Show every line of the rows below that contains the string "word", treating uppercase and lowercase as different.

— start INFORMATION GIVEN —

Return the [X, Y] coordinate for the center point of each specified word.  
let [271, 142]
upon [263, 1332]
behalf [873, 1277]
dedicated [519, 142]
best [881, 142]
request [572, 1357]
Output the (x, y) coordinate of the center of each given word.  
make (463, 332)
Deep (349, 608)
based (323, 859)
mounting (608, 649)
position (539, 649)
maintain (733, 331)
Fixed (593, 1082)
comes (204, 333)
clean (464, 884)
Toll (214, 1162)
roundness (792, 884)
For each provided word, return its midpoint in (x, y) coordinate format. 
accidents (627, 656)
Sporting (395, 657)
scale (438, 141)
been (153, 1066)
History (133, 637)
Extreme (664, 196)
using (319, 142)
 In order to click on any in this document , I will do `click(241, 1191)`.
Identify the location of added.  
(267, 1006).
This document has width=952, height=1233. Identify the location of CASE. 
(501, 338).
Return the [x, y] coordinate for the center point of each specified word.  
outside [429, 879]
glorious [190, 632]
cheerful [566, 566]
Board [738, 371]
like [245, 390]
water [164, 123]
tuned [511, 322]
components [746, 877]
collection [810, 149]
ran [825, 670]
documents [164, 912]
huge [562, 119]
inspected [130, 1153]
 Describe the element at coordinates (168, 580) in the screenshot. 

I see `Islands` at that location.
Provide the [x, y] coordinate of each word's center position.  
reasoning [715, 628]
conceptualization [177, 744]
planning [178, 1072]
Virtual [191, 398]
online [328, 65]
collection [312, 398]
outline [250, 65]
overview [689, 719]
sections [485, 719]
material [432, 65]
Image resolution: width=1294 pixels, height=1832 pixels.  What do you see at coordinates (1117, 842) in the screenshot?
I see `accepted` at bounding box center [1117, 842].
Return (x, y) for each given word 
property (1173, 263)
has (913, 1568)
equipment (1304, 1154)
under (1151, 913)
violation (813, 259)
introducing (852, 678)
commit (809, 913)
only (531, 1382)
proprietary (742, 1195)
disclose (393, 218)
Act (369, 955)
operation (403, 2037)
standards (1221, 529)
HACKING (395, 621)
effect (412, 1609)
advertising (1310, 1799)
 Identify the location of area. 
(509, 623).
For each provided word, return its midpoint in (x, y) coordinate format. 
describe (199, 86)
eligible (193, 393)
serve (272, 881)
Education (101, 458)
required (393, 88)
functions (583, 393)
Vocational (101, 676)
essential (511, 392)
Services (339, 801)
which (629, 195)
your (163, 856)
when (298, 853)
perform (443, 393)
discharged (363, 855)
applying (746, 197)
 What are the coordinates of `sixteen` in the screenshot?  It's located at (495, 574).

— end INFORMATION GIVEN —

▸ **RESPONSE TO THIS EXERCISE**
Return the [X, Y] coordinate for the center point of each specified word.  
Output the (x, y) coordinate of the center of each given word.  
For each provided word, return its midpoint in (x, y) coordinate format. 
Return the [x, y] coordinate for the center point of each specified word.  
Provide the [x, y] coordinate of each word's center position.  
Return (x, y) for each given word 
For each provided word, return its midpoint in (x, y) coordinate format. 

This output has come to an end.